Deze veronderstellingen gaan echter niet onverkort op voor dat andere domein van het morele aanvoelen. De spanning tussen religiositeit en economische moraliteit neemt af, wat allicht wijst op een verzwakking van de kerkelijke invloed. Maar ondertussen neemt de spanning tussen religiositeit en seksuele moraliteit niet af. Waarschijnlijk moet men dit verschijnsel toeschrijven aan het feit dat de morele kwesties in dit domein zeer controversieel zijn en zeer geruchtmakend in het publieke forum.

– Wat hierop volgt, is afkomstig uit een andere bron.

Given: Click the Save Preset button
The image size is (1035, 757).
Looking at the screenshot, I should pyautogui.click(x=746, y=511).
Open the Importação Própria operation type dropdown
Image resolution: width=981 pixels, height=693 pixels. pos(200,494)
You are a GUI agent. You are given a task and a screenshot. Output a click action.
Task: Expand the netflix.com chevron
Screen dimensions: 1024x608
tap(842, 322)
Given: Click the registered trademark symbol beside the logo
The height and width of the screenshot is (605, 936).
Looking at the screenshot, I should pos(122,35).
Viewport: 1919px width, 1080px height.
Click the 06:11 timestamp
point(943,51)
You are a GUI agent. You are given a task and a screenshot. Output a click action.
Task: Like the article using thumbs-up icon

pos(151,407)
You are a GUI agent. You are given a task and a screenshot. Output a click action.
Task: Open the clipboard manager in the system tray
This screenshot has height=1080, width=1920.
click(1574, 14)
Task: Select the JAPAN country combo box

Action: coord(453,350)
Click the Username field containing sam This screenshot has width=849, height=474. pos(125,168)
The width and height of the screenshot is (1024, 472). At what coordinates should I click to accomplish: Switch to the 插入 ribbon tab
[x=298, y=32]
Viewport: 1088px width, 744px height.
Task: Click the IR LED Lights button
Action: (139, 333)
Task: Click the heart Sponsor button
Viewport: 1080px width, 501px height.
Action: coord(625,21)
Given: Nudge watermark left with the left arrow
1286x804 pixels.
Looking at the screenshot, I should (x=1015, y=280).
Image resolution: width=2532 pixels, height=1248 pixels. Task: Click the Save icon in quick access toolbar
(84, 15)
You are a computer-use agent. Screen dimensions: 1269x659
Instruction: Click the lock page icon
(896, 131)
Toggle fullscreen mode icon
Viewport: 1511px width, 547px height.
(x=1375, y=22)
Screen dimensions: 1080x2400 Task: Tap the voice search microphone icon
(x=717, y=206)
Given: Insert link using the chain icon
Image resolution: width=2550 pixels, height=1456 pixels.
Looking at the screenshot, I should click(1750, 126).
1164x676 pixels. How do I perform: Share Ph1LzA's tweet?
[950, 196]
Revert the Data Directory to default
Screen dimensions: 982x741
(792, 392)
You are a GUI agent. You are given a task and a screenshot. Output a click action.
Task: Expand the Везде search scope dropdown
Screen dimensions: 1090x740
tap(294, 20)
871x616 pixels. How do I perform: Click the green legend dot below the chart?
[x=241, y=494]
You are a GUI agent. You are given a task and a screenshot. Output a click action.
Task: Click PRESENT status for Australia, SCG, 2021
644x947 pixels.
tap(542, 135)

Conflicten vorderen op tot een verhoogde aandacht en tot een mentale mobilisatie aan weerszijden van het culturele spanningsveld. Niet enkel het inzicht in de eigen positie neemt toe maar ook de afkeer van de positie van de andere. Dat is niet enkel zo in de VS, waar de “evangelicals” en hun tegenstanders zich bijzonder strijdbaar tonen, maar ook in de vier andere landen.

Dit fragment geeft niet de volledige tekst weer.